Building or Buying a House
I believe most of us would love to stop paying rent finally. But building or buying a house is a cash-intensive project. Fortunately, it is not something you need to do in a month or two. Some people build their homes in a few months, which you can do if you have the money. Others build over time, having milestones for each house section depending on the available cash. A mortgage is another alternative to owning a home. Instead of a mortgage, you can also get a normal loan, which is usually cheaper than a mortgage. Did you know that you can use 60% of your pension savings as collateral for the money you borrow to build a home? What method suits you?
If you can, plan to have a retirement home before your retirement date. That way, your pension payouts will not go towards this project, as it would wipe a considerable chunk of your payout.
I believe one’s current lifestyle, financial situation and goals can help determine where you might stand when it is time to retire.

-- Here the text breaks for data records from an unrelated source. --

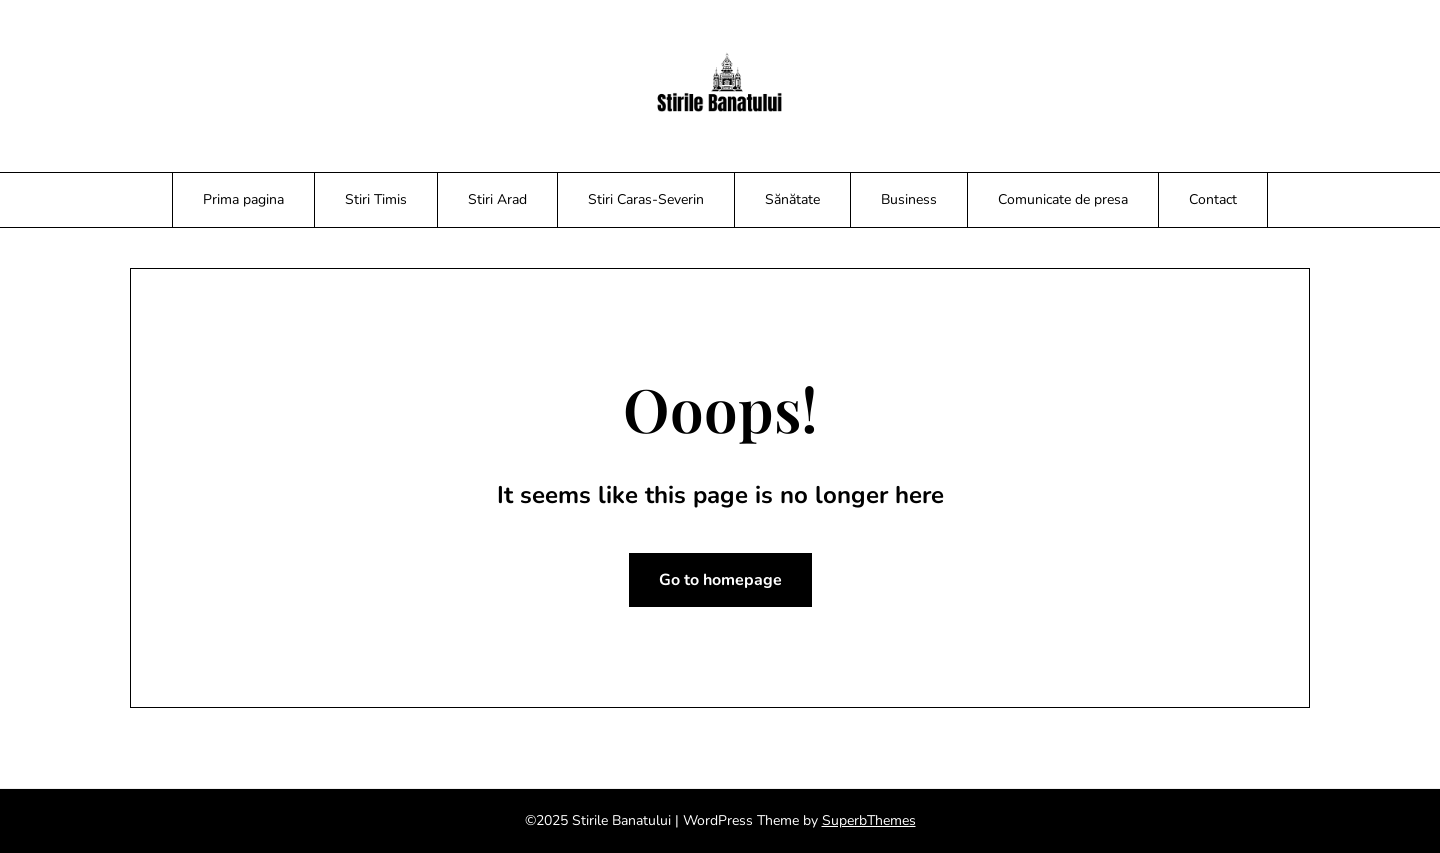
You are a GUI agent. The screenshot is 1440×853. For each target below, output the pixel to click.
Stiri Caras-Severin (646, 199)
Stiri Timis (376, 199)
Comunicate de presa (1063, 199)
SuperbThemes (869, 820)
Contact (1213, 199)
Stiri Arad (497, 199)
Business (909, 199)
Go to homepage (720, 580)
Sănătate (792, 199)
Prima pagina (243, 199)
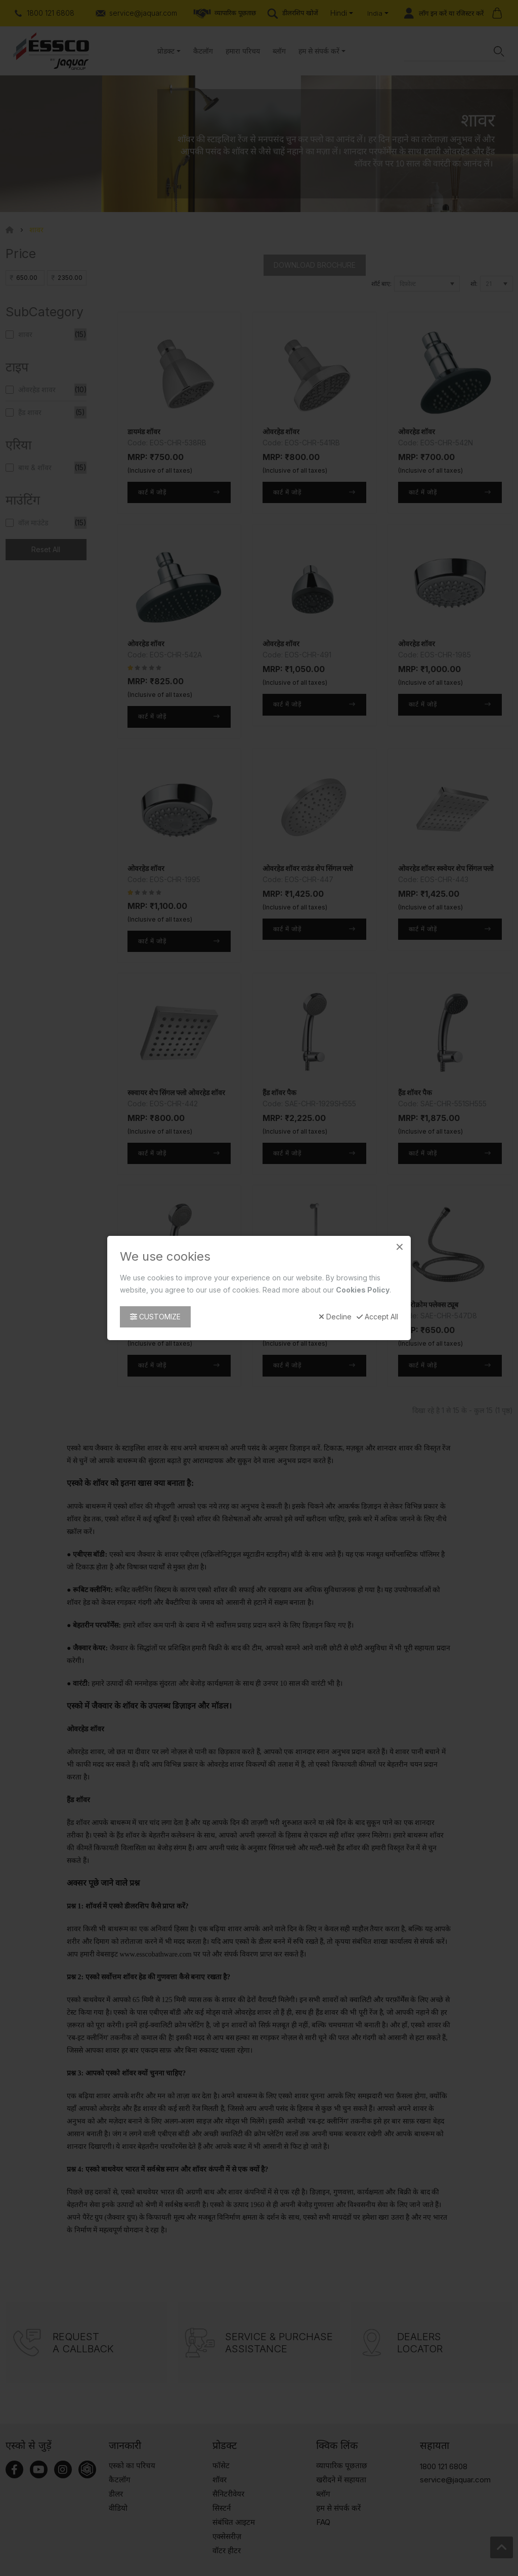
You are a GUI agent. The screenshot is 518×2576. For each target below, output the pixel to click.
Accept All (377, 1316)
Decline (335, 1316)
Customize (155, 1316)
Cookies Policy (363, 1289)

For instance, let’s say you already have a house, a farm, or investments in assets like company shares and government bonds. Going by this, we can assume you do not have to worry about rent payments. However, if you plan to relocate to the upcountry upon retirement, your worry will be the maintenance costs for your house, which might not be as high as rent payments. Your farm would also provide foodstuffs, reducing food costs and possibly serving as an additional cash flow if you sell your farm produce.
In addition, your investments in shares, government bonds and other assets will provide you with passive income from interest and dividend payments. Or you can also sell to recover your capital and possibly make a profit while at it.
With some of these strategies in place, you can expect a handsome payout from your NSSF, employer or personal pension contributions. Or, you will have invested your money in assets that continue to generate passive income to fund your lifestyle in your golden years.
I am working on increasing my payout from my personal provident plan, generating passive income and having a farmhouse. What’s your plan?